>>>>>

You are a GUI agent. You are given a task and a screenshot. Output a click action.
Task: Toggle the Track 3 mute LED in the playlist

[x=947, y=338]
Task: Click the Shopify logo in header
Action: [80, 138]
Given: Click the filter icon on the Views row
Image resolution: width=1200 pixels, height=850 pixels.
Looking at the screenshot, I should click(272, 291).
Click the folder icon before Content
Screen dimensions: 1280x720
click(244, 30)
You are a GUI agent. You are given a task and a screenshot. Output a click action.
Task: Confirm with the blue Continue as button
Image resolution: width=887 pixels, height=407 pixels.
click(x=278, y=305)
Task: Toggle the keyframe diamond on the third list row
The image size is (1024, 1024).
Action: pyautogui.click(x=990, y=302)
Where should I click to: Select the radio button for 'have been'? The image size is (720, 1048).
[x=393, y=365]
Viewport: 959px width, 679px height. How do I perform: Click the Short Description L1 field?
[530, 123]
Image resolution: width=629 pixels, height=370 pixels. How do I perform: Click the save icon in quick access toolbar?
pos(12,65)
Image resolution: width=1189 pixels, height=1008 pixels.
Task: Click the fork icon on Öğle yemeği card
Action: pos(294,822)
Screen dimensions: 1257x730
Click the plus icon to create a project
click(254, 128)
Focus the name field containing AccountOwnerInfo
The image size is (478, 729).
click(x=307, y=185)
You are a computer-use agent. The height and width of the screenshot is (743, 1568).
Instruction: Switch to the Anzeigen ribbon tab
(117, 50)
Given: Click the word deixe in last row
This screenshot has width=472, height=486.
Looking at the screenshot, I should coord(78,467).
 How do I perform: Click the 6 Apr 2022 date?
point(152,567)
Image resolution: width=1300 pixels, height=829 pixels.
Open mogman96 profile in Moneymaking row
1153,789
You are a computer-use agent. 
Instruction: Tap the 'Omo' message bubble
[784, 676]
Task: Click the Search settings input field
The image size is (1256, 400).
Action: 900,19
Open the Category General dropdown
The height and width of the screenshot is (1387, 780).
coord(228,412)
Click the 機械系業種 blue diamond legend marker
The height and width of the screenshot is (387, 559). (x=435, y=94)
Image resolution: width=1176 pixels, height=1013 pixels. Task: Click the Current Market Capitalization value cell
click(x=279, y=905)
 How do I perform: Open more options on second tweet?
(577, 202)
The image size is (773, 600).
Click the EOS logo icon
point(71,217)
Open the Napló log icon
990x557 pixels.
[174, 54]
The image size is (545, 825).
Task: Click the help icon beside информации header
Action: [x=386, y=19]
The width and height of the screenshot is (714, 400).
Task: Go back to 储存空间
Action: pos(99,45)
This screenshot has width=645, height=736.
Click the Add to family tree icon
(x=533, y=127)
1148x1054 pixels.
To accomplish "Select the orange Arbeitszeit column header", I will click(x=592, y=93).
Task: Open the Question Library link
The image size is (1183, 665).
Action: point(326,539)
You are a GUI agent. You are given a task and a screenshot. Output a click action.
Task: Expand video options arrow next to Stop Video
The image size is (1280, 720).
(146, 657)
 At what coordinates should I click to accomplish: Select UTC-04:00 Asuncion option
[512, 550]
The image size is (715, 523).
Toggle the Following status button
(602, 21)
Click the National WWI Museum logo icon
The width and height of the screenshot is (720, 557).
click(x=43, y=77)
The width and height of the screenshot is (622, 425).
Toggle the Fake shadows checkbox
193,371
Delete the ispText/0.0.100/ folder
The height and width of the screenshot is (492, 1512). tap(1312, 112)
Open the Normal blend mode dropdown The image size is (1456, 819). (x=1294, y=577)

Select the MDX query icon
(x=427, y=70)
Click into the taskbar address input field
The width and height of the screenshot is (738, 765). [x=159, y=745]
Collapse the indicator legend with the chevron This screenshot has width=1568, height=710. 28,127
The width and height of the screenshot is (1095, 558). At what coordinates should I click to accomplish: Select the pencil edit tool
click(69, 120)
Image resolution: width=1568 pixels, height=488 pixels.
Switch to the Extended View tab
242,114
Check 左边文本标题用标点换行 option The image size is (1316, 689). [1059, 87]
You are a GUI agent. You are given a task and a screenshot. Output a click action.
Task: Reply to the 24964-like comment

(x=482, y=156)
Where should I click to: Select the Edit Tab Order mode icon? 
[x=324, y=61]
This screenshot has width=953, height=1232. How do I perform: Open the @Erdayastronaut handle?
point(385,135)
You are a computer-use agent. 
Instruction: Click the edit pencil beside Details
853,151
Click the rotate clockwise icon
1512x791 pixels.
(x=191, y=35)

<<<<<

ТРЕБОВАНИЯ К ЗАДАНИЮ >>
Извлеките из строк выше все строки, в которых встречается слово «pixels». Регистр букв учитывается.

РЕЗУЛЬТАТ ЗАДАНИЯ >>
Image resolution: width=1200 pixels, height=850 pixels.
Image resolution: width=887 pixels, height=407 pixels.
Image resolution: width=629 pixels, height=370 pixels. How do I perform: Click the save icon in quick access toolbar?
Image resolution: width=1189 pixels, height=1008 pixels.
Image resolution: width=1300 pixels, height=829 pixels.
Image resolution: width=1176 pixels, height=1013 pixels. Task: Click the Current Market Capitalization value cell
990x557 pixels.
1148x1054 pixels.
Image resolution: width=1568 pixels, height=488 pixels.
1512x791 pixels.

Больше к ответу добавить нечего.